Sign up for email or SMS text message updates on traffic advisories, winter weather tips and more: bit.ly/PBOTupdates
While the snow and ice amounts may vary, it never hurts to be prepared!
The best advice for traveling in bad winter weather is not to travel at all if you can avoid it. Wait until conditions improve before venturing out in winter weather. Allow the snow plows, sanding trucks, and other emergency vehicles to get out ahead of you to treat conditions. Allow yourself extra time to reach your destination.
The City of Portland’s Snow and Ice Plan discourages private vehicle use and encourages public transit use instead.
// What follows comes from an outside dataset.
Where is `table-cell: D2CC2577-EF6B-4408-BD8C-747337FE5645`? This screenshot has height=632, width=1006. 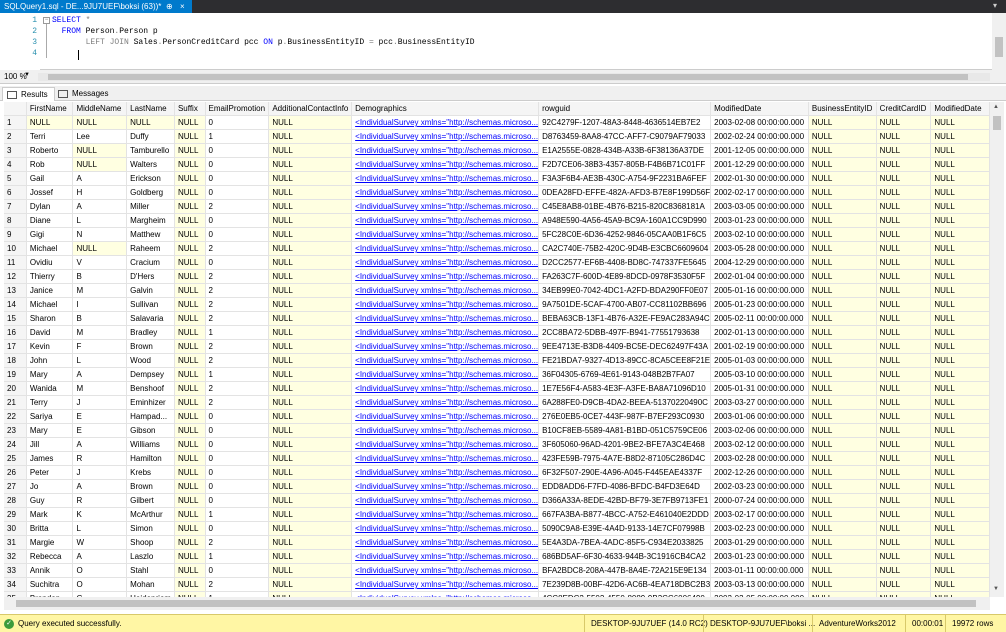 table-cell: D2CC2577-EF6B-4408-BD8C-747337FE5645 is located at coordinates (625, 263).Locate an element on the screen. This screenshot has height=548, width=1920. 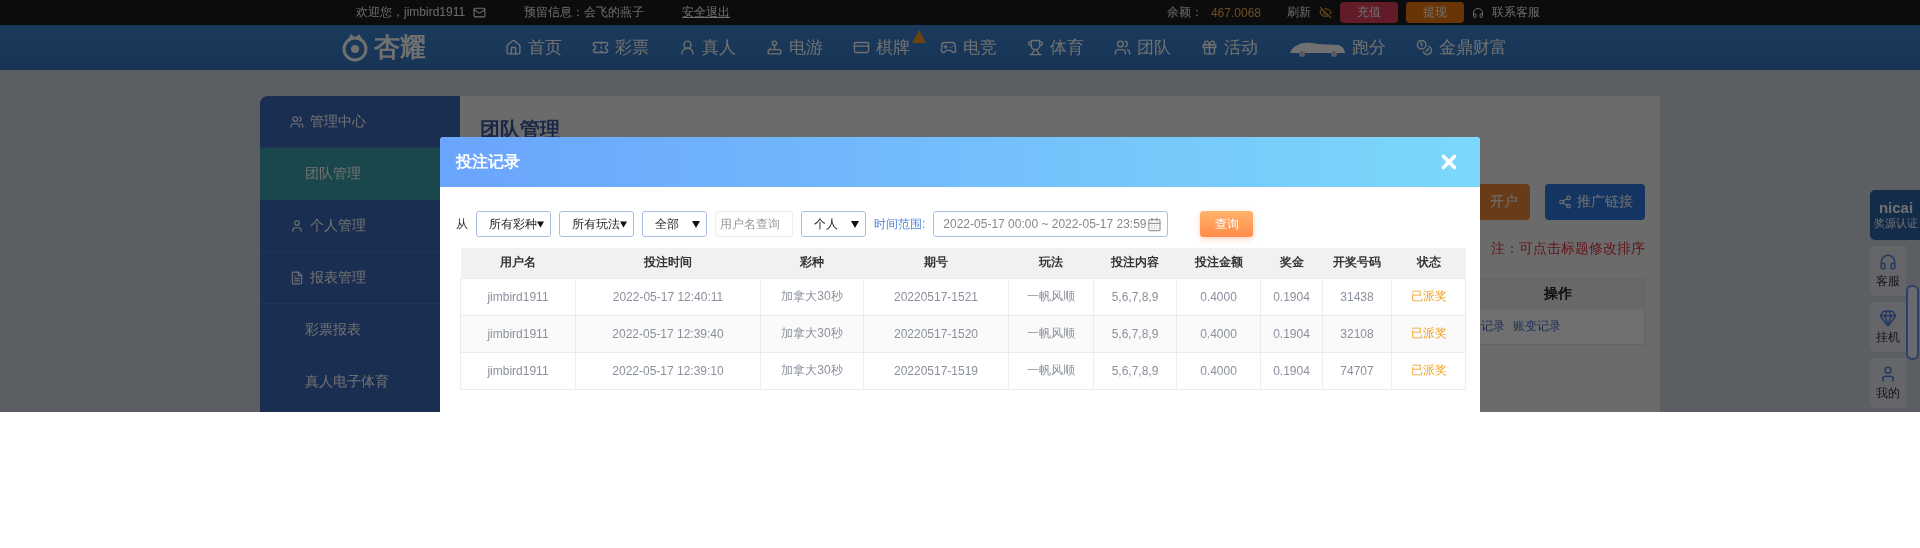
column-header: 投注金额 is located at coordinates (1218, 263).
Plan ahead for your public transit commute by calling 503-238-RIDE (7433), visiting TriMet.org for bus and MAX light rail schedules and alerts or PortlandStreetcar.org for streetcar schedules and alerts. In snow and ice, plan for bus delays of 20 to 30 minutes. Know where your transit stops are before venturing out.PBOT provides tips for winter travel for people walking, biking or driving. Learn more at: http://www.portlandoregon.gov/transportation/47307
Carry an emergency weather kit
Have a well-stocked emergency kit in your vehicle to keep you safe and more comfortable during long waits. Your kit should include chains, shovel, bag of sand, battery jumper cables, first aid kit, basic tools (pliers, wrench, screwdriver and knife), blanket, extra clothing (hats, socks, boots, mittens), flashlight, and a cell phone or CB Radio.
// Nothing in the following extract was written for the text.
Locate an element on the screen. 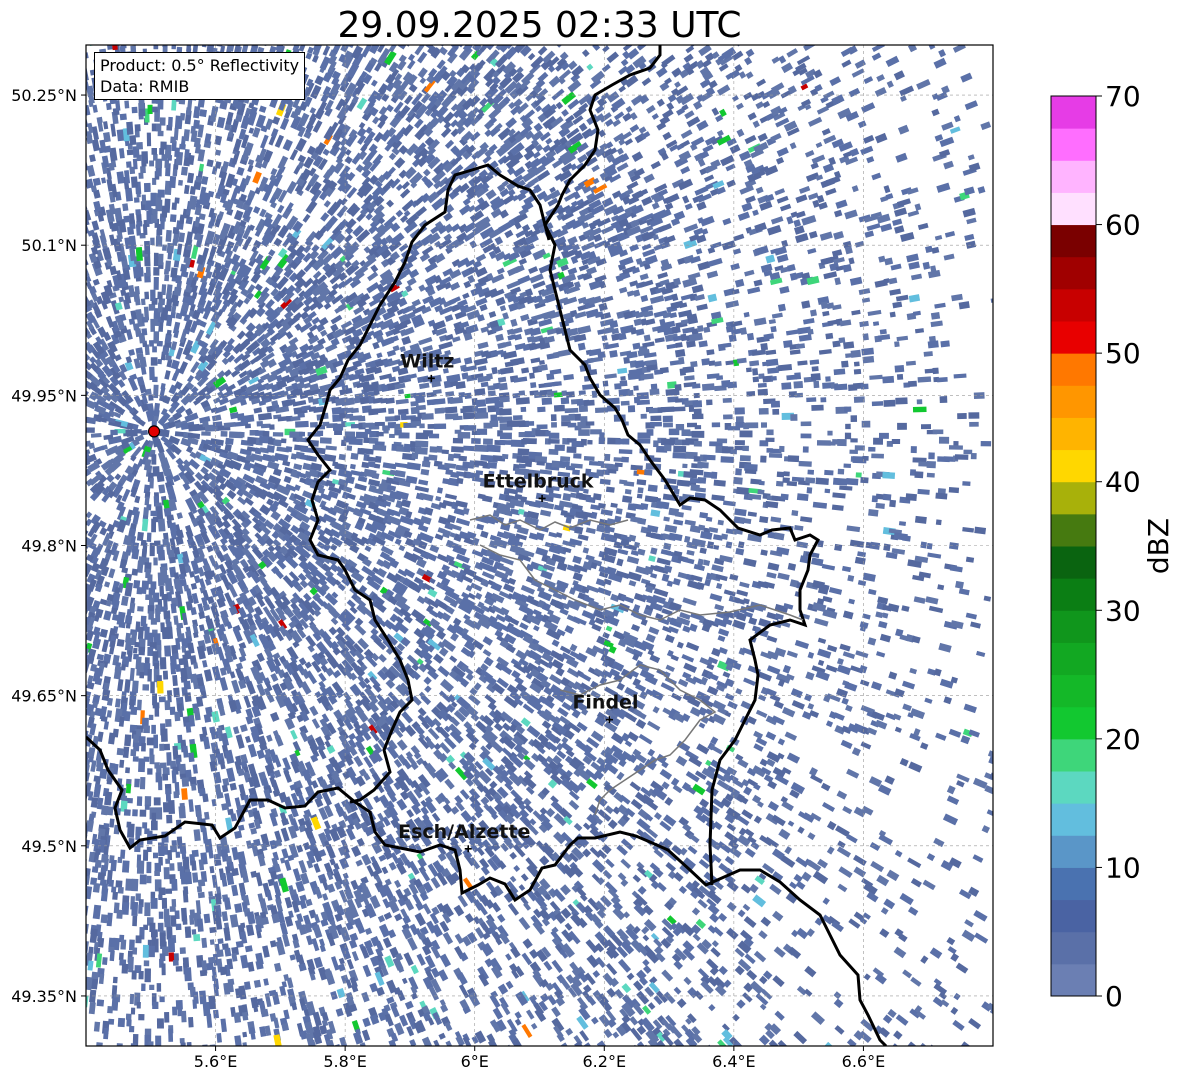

Expect slippery sidewalks; clear your own as well
In a winter storm, the sidewalk in front of your neighbor’s house may be the slickest surface you encounter. PBOT applies anti-icer and uses snow plows to clear streets along bus routes, but property owners are responsible for ensuring safe passage on sidewalks.
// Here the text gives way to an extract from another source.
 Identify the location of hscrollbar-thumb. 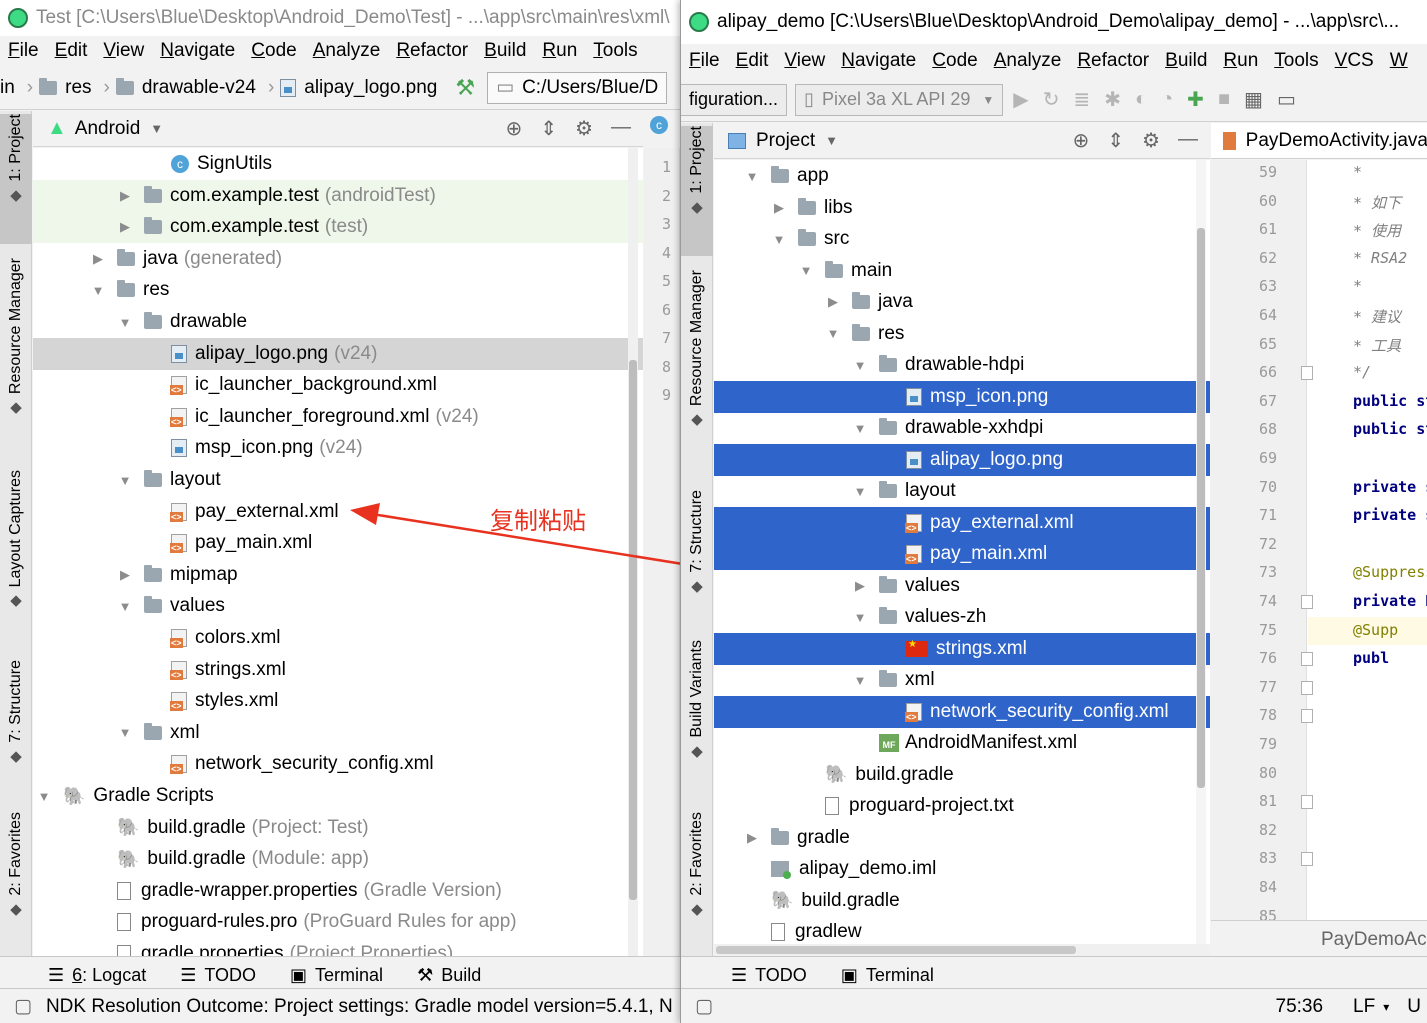
(896, 950).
Look out for people on bike or out walking
Be watchful for people walking and bicycling who are also trying to get around in hazardous, low visibility conditions. Share the Road safely and responsibly.
You are responsible for your vehicle
If you choose to drive, stay with your vehicle in a snow and ice storm. Any abandoned vehicle is subject to being cited and impounded. To locate your vehicle, call Police Auto Records at 503-823-0044. If you are driving and visibility and conditions are getting worse rapidly, do not stop in a travel lane. Any vehicle creating a safety hazard is subject to towing. The citation for "preventing free passage" is $80 and the current contractual cost of a tow is $168, so motorists can expect to pay at least $248. The cost to store a towed vehicle past the initial four hours is $25 per day.
Look for an opportunity to pull off the road into a safe parking area and wait for conditions to improve. If you cannot reach your home, move your vehicle off a major street or plow route onto a side street so that plows can completely open up major streets. If you become stuck or stranded in severe weather, stay with your vehicle for warmth and safety until help arrives. While you wait for help to arrive, open a window slightly for ventilation, run your motor sparingly, and use your emergency flashers.
Recover your vehicle as soon as possible
Parking regulations and other road safety regulations remain enforceable during a winter storm. If you leave your vehicle parked in a metered parking space or other time zone during a winter storm, recover your vehicle as soon as possible when conditions improve. If you receive a citation, follow the instructions on the back of it to resolve it or contest it with the County Circuit Court.
Chains - your link to safety!
Buy chains, practice putting them on your car, carry them in your vehicle, and use them. You may need them unexpectedly!
Do not bike, walk or drive in front of a snow plow. Do not pass snow plows or sanding trucks, which are focused on the city's busiest streets. The drivers have limited visibility, and you're likely to find the road in front of them worse than the road behind.